Area of Law:
Though there are many laws at both the state and federal levels governing how Arkansas employees are to be treated, racial discrimination cases still occur. Racial discrimination harms companies by emphasizing skin color and ethnicity over quality of work and by creating unfair or hostile work environments for the employees. In order to make Arkansas a more fair state, it is important to practice vigilance when it comes to reporting racial discrimination incidents. Many cases of racial discrimination go unreported because the affected party feels intimidated or afraid of retaliation. It should be noted, however, that retaliating against an employee for asserting his or her right to a fair workplace is both illegal and severely punishable.
Arkansas, like many other states, is an at-will employment state, meaning that an employee can quit a job at any time, for any reason, and an employer can hire or fire an employee at any time, for any reason. While it may seem like this would open up avenues for blatant racial discrimination, this is not the case. A person's civil rights are never to be violated under penalty of law, and this includes decisions being made about a person's employment status based on his or her race or skin color. If an employee is fired for racially motivated reasons, or a company fails to hire a job applicant based on a racially motivated policy (either official or unofficial), these are sufficient grounds for getting legal advice and filing a formal complaint with either the Equal Employment Opportunity Commission (EEOC) or another local authority.

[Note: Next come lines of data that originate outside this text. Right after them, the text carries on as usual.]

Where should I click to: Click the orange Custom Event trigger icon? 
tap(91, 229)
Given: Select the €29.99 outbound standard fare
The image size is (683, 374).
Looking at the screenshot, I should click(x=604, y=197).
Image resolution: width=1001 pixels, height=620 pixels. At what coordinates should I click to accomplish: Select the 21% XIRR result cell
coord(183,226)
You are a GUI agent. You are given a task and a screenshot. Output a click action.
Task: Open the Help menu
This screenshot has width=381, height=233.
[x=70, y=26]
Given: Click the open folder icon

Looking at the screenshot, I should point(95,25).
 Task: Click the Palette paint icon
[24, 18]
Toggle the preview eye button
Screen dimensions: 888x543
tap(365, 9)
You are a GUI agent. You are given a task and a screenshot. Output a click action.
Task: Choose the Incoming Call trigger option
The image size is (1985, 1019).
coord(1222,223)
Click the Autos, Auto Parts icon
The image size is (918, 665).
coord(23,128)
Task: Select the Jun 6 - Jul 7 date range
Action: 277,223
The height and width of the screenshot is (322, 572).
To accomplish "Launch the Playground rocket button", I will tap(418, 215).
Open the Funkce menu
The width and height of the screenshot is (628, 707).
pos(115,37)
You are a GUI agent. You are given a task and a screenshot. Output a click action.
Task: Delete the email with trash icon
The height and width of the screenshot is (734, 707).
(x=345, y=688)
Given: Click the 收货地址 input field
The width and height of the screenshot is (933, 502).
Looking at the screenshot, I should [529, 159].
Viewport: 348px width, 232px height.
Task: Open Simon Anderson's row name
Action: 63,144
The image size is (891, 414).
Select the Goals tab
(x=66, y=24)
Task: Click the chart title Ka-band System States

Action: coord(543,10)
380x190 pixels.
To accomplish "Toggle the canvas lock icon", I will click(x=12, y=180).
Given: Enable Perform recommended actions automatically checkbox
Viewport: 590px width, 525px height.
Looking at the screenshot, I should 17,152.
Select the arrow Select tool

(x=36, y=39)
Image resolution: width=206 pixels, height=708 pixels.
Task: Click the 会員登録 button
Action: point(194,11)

Additionally, it is illegal for an employee to be asked to take on certain tasks in the workplace based on stereotypes of what certain races are "good" at. For example, if an employee is asked to move to the accounting department because the manager thinks that people from that employee's country of origin are "good with numbers," this action is most certainly discriminatory and not allowed. Even if racially motivated actions and comments don't directly result in job changes for an employee, they can lead to a hostile work environment where stereotyping and discrimination are seen as okay, and thus creating a very uncomfortable situation that is contrary to the law.
Many people fail to report discriminatory incidents because they convince themselves that the discrimination was "harmless" or that it won't happen again. However, it is essential to address all discrimination incidents regardless of the outcome, and as soon as possible after they occur. In cases where the complaint ends up going to court, the EEOC requires that the incident in question occur no longer than 180 days prior to the filing of the complaint. This means that if you feel you have been discriminated against, you need to seek legal advice as soon as possible, and your lawyer will advise you as to whether or not you have a complaint that is likely to hold up in court.